I had to decide in that moment whether I was going to settle for being the worst version of myself for God and for my family or if I was going to take this moment as a clear indication from God that I needed help.
As a Christian, I could almost too easily agree that I was “powerless” because I believed in the all powerful God. But I did not live as if He was the one with all of the power. Constantly trying to control everything and especially my emotions (when it came to my addiction to food) was clear evidence that I did not practice what—as a follower of Jesus—I preached. I realized in Step One that I trusted God with almost nothing. And my wife needed a lover and parenting partner, not another child to take care of.
Step One is something like a reflection of how every Christian journey begins. Like the “rich young ruler,” we approach Jesus and we ask him what we need to do to inherit eternal life (or get free from the addiction). He tells us to go and sell everything we own and to come and follow him in our new-found poverty. In like fashion we find ourselves in that first 12-step meeting.
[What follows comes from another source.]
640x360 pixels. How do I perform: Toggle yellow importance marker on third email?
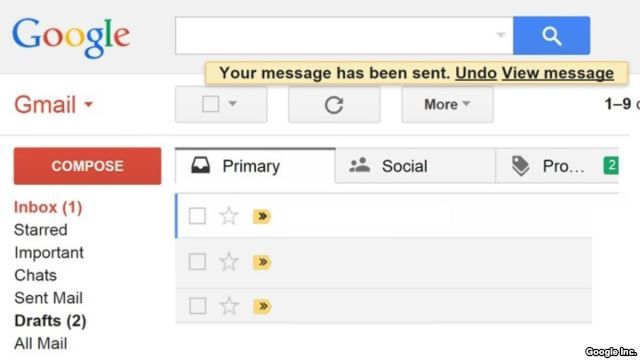point(262,306)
In these moments our “riches” are our habits and behavior patterns—all of the ways we have learned to keep ourselves in our addiction—and we are presented with the opportunity to take that first step and say, “I can’t do this anymore; this whole thing has gotten way outside of my control and way beyond my own understanding.”
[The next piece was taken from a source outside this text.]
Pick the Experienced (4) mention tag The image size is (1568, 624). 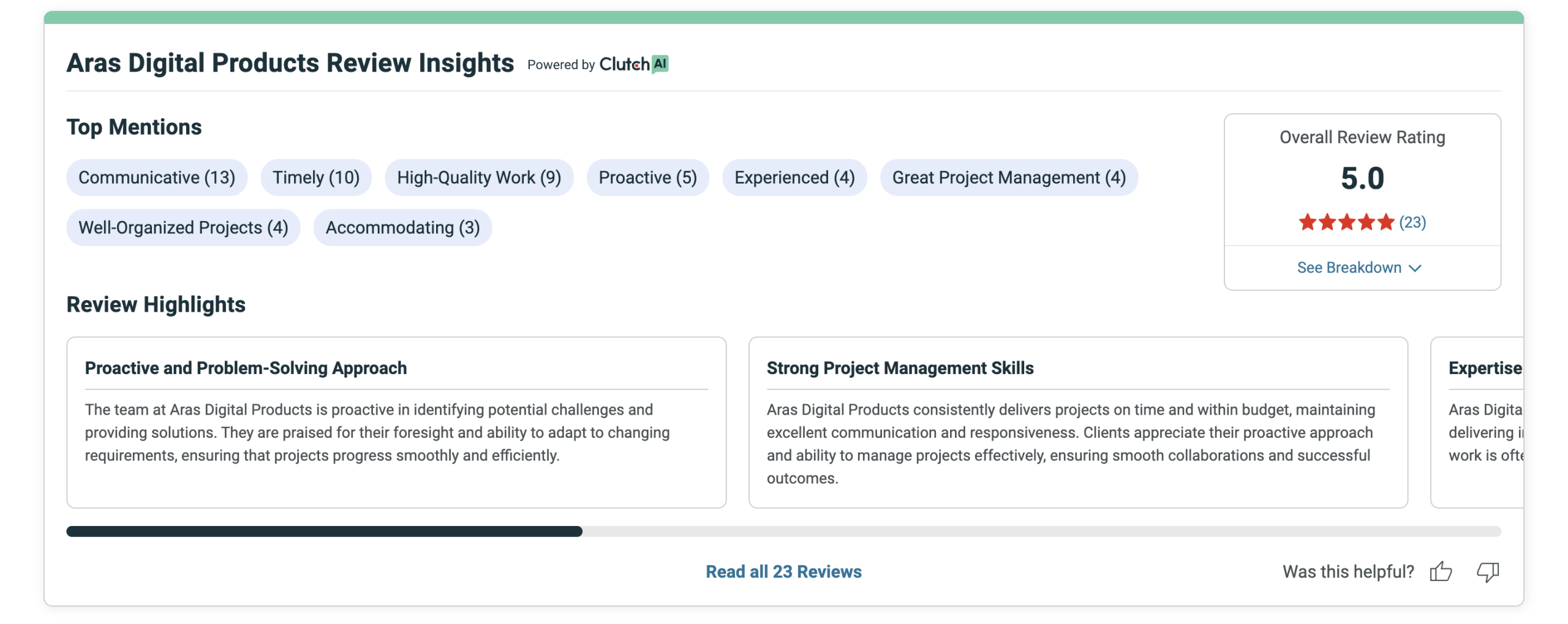(x=794, y=178)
In his book, The Twelve Steps and the Sacraments, Scott Weeman (the founder of Catholic in Recovery) writes, “The first step is a crucial starting point where the insufficiency of our human resources is brought to light. This step is a tangible way to carve space in our lives to surrender to the mercy made available by God’s grace.”
This “Step One moment” is when we look up from our place of despair and see the extended hand of Jesus. We have “completed” Step One, for the first time, when we take His hand and let him lift us up from the quagmire. Step One is something that we learn to live out at every moment of every day for the rest of our lives.
St. Aloysius Gonzaga once said, “It is better to be a child of God than king of the whole world.” It is indeed better to be a child of God, powerless and firmly in the lap of our loving Father, than trying desperately to manage and control, in our self-appointed kingship, every aspect of our lives in the heat of our addiction.